J'aime beaucoup le point de vue retenu par Jean Renoir pour raconter cette petite histoire de la Révolution française de 1789 à 1792, à travers l'évolution d'un petit groupe de marseillais au gré de ses pérégrinations aux quatre coins de la France. Edmond Ardisson, dans le rôle de Jean-Joseph Bomier, dit gamate, y aura été pour beaucoup. Sans rentrer dans les détails du contexte de production, la dimension subjective de l'approche, entre parallèle avec l'histoire récente du Front populaire et ode un peu candide (éventuellement romantique) à l'esprit révolutionnaire, trouve pour moi un point d'équilibre intéressant dans cette vision parfois bucolique du soulèvement du peuple. Même si tout n'est pas univoque — dans l'affolement de la cour, on souligne bien la présence d'aristocrates qui ne sont pas d'abominables traîtres prêts à tout pour rejoindre les Prussiens — le geste artistique embrasse clairement une certaine perspective sans pour autant accabler la famille royale et tout en faisant l'impasse, dans les grandes lignes, sur des figures incontournables comme Robespierre.

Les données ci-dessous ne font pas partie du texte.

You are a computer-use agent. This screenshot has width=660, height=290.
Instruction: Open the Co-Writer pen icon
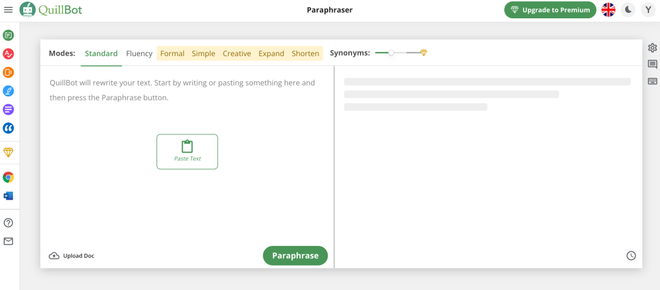click(x=9, y=91)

À travers ces sentiers détournés, on parcourt l'époque dans une veine presque intimiste, au sein d'une bande qui s'embarque dans une aventure en pleine construction, loin de toute forme de déterminisme explicatif de type biopic poussif. Il y a de l'ardeur sans qu'il n'y ait de grandiloquence, il y a des passages de bravoure teintés de maladresse. Ils sont censés incarner l'esprit de la révolution mais ce sont avant tout des bons vivants, de sacrés clowns pleins d'enjouement. L'ambition est forte, mais dans un registre sensiblement différent de tous les Renoir "sérieux" vus jusqu'à présent, avec une sensation d'immersion rendue possible grâce à une belle reconstitution. Un film qui semble très à part dans l'œuvre du réalisateur, et ce dès l'introduction qui pose les bases avec l'affolement tout en haut du royaume suite à la prise de la Bastille et à Marseille avec les élucubrations des uns et des autres autour de l'engagement. En toile de fond, presque comme un running gag, la Marseillaise qui prend peu à peu de l'ampleur.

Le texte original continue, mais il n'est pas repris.